This article proposes a hybrid forecasting framework, termed PatchTST-PSA, which integrates two-stage signal decomposition, entropy-guided reconstruction, and intelligent hyperparameter optimization for sulfur-gas concentration prediction in SRU processes. Specifically, the original gas concentration sequence is first decomposed using VMD to extract dominant modal components and a residual term, after which CEEMDAN is applied to the VMD residual to further disentangle weak-structured components and high-frequency disturbances; this two-stage decomposition strategy is referred to as VDES and serves as the front-end module of the proposed framework. Subsequently, all extracted intrinsic mode functions (IMFs) are evaluated using sample entropy, based on which entropy-guided aggregation and selection are performed to reduce the number of modeling sub-sequences while preserving informative dynamic characteristics. Finally, each reconstructed sub-sequence is modeled using the PatchTST-PSA predictor to capture temporal dependencies and interactions with environmental factors, while the key hyperparameters of PatchTST-PSA are optimized using PIMO to further improve overall prediction performance.
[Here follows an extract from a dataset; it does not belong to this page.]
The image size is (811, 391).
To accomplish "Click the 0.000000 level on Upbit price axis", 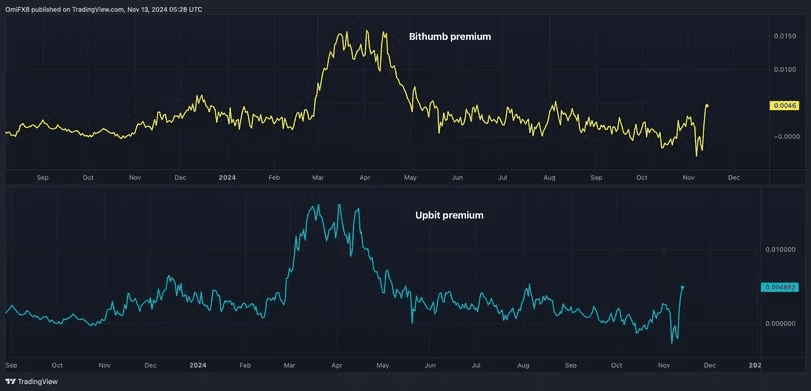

The main contributions of this study are summarized as follows.

(1)A sparse probabilistic self-attention mechanism (ProbSparse) is incorporated into the PatchTST backbone, resulting in the proposed PatchTST-PSA model, to mitigate redundant computation in long-sequence forecasting. By selectively emphasizing dominant queries, this design reduces computational and memory overhead while preserving the capability to model cross-patch long-range dependencies, thereby improving robustness for sulfur-gas concentration forecasting in noisy SRU environments.
(2)A two-stage decomposition strategy (VDES) is developed for SRU sulfur-gas signals. Specifically, VMD is employed to extract dominant modal structures, while CEEMDAN is introduced to further decompose the VMD residual so as to characterize high-frequency and non-stationary disturbances. In addition, sample entropy is utilized to quantify component complexity and guide aggregation and reconstruction, thereby reducing modeling complexity and mitigating error accumulation during reconstruction.
(3)The projection iterative optimization algorithm (PIMO) is used to optimize key hyperparameters of the PatchTST-PSA model. By leveraging projection-driven population updates and convergence control, PIMO enhances search efficiency and improves predictive performance and stability compared with manual tuning or basic search strategies.
(4)The proposed framework is validated using an Italian SRU dataset involving two representative sulfur-gas variables (H_2_S and SO_2_). Experimental results demonstrate consistent performance improvements over benchmark models across multiple evaluation metrics, indicating enhanced prediction accuracy and robustness under complex operating conditions and supporting its practical applicability in industrial scenarios.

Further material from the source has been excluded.